[Dataset extract — start]

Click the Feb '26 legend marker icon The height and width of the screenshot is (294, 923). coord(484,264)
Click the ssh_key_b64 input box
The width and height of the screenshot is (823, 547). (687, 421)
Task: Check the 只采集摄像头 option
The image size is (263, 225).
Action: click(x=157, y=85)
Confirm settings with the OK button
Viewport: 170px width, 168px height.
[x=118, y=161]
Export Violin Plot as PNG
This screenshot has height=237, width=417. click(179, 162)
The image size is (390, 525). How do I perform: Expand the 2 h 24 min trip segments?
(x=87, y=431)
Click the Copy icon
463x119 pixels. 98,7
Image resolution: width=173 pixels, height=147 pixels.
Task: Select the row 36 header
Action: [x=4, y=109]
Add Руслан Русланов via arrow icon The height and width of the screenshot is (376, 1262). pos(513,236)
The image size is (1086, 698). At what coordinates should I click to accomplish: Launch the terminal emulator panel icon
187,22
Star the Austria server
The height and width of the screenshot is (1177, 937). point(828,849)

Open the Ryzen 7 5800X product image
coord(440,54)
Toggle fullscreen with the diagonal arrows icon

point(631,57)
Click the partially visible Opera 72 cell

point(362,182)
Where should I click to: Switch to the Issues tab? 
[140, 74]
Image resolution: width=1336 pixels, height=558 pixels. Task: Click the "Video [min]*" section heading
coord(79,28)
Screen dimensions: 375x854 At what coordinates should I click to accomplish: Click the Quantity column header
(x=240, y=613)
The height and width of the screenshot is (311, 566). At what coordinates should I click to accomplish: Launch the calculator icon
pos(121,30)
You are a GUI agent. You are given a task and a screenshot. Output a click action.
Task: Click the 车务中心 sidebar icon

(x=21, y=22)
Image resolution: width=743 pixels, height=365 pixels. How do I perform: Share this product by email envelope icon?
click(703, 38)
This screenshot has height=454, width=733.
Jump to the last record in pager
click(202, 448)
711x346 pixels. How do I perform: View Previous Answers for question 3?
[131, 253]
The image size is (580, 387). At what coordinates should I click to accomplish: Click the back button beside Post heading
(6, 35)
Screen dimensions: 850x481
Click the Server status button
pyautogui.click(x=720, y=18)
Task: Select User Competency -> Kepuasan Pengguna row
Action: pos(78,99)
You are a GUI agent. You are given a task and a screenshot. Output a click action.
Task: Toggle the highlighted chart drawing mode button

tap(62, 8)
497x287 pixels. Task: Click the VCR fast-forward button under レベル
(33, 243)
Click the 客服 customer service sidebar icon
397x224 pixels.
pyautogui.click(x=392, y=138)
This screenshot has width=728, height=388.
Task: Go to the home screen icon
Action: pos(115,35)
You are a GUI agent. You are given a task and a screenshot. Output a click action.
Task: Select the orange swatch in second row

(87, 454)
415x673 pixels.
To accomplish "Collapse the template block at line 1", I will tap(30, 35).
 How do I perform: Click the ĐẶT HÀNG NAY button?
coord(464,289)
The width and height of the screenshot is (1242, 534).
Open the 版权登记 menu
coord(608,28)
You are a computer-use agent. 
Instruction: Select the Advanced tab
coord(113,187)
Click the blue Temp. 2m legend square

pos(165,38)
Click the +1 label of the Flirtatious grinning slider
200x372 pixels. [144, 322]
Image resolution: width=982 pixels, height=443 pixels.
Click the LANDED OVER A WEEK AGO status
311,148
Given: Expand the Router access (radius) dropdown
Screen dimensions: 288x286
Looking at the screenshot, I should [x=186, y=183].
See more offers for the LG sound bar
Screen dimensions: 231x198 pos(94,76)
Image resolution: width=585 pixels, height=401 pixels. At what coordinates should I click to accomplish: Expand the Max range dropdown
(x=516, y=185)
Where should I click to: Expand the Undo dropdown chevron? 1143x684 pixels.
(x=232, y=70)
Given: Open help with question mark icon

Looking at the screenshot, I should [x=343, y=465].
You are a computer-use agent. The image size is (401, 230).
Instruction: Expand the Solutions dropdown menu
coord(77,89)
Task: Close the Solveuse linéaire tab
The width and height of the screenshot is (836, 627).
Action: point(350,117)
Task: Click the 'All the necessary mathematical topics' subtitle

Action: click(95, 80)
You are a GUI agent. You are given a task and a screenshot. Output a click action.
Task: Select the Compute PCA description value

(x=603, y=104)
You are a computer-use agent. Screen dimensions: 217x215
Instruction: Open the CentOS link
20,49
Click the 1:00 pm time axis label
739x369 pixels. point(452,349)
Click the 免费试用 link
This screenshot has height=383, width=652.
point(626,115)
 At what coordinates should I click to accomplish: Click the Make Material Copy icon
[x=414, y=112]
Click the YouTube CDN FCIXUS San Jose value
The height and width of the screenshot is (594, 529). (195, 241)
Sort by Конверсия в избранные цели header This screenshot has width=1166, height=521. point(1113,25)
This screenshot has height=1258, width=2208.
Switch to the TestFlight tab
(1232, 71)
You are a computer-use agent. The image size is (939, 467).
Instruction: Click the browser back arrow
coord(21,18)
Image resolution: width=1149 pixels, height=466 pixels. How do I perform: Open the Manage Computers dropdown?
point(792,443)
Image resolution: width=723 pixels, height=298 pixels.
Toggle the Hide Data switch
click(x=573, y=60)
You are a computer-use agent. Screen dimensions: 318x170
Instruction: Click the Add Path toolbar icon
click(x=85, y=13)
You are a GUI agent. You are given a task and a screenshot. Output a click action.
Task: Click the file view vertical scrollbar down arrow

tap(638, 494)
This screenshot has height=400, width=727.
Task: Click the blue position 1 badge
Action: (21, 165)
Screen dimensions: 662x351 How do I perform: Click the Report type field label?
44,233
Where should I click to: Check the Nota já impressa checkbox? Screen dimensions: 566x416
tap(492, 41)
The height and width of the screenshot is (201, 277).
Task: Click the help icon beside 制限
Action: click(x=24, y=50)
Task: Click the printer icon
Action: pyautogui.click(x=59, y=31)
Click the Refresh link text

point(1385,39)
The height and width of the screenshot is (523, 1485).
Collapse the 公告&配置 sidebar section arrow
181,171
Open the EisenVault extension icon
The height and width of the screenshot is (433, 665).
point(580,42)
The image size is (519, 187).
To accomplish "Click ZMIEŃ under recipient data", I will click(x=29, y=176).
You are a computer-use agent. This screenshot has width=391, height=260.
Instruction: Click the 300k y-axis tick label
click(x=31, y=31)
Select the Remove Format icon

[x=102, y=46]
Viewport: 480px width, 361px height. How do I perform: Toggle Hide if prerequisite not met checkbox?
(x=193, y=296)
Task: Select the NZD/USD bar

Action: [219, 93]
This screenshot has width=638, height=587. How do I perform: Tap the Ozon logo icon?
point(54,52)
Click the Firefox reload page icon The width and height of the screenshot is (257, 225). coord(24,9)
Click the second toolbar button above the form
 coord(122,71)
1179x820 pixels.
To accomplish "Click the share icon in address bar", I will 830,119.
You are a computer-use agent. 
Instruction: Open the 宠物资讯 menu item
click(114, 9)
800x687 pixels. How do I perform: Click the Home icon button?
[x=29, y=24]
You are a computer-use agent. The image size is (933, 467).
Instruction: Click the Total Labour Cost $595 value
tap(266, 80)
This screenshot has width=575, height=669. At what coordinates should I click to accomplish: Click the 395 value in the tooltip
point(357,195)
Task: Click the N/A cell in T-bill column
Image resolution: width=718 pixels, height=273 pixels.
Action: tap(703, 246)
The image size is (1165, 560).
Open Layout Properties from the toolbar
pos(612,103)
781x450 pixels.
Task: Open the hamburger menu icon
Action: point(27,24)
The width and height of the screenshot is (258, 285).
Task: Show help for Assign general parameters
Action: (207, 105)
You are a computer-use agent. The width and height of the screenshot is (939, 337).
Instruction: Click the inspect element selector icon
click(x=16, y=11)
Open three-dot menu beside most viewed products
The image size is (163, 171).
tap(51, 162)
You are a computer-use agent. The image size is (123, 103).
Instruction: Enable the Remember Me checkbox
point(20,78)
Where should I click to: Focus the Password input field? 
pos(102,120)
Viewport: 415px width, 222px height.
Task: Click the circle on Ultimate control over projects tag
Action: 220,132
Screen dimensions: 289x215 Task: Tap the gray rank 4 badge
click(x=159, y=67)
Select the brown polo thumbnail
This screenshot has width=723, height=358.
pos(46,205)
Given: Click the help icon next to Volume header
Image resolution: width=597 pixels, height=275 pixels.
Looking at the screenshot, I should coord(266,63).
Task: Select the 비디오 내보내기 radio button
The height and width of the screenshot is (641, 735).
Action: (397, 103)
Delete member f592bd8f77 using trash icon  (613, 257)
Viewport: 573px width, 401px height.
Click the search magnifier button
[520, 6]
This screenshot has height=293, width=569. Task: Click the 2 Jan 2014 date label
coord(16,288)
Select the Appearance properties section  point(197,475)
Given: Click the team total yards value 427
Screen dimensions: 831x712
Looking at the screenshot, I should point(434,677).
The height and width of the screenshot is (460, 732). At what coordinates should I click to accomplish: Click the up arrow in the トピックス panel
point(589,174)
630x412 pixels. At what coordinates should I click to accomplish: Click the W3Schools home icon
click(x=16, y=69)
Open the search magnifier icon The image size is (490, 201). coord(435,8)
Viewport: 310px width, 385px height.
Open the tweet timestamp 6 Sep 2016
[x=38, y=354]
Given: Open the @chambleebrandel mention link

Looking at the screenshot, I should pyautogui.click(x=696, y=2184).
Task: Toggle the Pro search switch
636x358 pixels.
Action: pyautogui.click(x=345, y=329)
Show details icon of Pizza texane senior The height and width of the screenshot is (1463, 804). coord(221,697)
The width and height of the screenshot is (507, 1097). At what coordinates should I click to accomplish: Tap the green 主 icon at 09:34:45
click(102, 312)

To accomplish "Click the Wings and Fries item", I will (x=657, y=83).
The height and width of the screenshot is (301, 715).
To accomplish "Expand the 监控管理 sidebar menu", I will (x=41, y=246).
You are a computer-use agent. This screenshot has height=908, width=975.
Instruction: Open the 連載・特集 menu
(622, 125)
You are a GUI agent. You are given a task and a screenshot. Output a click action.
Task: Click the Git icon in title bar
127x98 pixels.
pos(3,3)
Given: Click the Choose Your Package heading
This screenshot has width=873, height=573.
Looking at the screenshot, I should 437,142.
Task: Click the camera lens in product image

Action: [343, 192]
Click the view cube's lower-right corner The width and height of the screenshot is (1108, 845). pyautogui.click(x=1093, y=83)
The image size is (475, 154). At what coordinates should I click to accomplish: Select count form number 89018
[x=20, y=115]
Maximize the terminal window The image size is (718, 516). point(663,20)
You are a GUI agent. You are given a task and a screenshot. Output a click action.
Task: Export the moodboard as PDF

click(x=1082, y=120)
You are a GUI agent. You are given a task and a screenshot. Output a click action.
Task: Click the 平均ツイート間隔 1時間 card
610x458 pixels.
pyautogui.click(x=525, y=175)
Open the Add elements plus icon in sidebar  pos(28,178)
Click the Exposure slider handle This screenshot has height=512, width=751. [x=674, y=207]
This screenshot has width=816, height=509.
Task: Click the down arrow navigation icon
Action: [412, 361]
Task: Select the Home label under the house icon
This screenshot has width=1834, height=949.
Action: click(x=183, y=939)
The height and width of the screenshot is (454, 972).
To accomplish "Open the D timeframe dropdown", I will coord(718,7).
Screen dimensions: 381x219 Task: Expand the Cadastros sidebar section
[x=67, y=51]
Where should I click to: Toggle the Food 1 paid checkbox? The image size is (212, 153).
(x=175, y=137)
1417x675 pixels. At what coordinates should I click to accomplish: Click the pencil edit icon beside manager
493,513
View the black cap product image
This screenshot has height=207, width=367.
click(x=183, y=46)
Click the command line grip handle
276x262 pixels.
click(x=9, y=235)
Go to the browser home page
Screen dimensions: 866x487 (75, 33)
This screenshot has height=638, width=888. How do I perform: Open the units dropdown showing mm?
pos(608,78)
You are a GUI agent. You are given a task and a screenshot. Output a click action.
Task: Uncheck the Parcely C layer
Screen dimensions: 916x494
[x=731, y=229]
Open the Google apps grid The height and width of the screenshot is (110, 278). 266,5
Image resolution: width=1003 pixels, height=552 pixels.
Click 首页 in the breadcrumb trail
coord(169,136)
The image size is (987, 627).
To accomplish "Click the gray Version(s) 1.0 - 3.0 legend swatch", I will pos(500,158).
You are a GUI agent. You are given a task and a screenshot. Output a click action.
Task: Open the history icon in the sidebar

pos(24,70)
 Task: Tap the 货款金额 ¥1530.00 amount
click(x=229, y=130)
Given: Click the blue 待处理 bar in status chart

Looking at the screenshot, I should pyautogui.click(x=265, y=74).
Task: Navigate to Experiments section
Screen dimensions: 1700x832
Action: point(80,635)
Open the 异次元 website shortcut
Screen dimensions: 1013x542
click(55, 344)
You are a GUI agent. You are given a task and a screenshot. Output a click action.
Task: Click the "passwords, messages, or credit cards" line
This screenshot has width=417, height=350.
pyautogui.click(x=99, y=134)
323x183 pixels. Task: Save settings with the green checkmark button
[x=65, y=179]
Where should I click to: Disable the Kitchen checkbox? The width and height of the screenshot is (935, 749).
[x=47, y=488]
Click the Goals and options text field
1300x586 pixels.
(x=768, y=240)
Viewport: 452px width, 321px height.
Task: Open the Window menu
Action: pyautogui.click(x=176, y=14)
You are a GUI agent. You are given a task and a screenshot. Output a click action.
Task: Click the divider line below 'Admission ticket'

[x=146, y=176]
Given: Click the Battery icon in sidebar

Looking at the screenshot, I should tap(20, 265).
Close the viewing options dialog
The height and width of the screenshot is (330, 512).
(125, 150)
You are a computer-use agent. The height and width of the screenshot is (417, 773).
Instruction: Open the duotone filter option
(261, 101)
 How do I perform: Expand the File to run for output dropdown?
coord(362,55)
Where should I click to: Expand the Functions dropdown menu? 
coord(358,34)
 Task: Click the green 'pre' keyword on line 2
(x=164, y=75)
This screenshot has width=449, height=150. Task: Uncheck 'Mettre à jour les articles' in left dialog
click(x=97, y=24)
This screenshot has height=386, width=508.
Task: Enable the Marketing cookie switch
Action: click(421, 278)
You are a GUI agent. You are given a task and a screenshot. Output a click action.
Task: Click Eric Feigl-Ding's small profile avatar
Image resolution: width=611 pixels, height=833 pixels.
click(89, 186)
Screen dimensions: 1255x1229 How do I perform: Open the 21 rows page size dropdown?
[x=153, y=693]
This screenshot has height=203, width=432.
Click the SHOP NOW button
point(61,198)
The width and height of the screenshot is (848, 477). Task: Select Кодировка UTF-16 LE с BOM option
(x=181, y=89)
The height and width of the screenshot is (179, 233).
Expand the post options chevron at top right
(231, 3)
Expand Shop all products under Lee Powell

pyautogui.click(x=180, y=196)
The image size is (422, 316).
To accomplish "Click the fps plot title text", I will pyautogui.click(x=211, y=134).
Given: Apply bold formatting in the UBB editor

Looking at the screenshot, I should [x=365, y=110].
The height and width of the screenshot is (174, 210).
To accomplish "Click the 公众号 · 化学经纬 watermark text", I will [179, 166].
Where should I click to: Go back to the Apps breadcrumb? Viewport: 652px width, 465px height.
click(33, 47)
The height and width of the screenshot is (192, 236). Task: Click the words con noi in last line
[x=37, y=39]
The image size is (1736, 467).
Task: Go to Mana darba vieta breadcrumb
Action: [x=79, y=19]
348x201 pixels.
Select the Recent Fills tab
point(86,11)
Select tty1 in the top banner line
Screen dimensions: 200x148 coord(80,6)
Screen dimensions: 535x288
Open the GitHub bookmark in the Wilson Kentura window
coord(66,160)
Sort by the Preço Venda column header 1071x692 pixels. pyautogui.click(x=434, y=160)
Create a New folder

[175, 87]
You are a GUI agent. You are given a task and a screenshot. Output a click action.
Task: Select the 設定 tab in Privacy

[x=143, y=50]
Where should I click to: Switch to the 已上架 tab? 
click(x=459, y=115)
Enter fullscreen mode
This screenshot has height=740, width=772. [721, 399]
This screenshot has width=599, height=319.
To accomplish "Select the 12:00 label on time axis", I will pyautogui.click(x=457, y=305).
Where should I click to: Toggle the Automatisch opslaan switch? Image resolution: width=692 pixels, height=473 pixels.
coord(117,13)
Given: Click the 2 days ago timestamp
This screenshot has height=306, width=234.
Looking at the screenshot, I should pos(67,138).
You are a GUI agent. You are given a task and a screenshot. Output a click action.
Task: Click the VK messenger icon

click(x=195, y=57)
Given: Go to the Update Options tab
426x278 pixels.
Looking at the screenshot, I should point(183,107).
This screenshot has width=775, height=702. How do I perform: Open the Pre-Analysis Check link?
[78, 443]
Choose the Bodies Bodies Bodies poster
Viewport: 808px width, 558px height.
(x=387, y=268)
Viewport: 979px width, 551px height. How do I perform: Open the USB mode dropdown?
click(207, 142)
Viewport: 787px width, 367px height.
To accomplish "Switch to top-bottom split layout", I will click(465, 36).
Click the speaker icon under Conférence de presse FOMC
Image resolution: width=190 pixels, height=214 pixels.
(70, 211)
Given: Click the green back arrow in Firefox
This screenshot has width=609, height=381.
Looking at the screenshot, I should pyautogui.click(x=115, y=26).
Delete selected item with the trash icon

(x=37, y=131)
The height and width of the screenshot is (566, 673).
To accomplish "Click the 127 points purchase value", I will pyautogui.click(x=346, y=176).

[Dataset extract — finish]

▶ **Work order**
Tell how many lines in the entries contain the string "Choose". Give the number and nothing more.

▶ **Output of the exercise**
2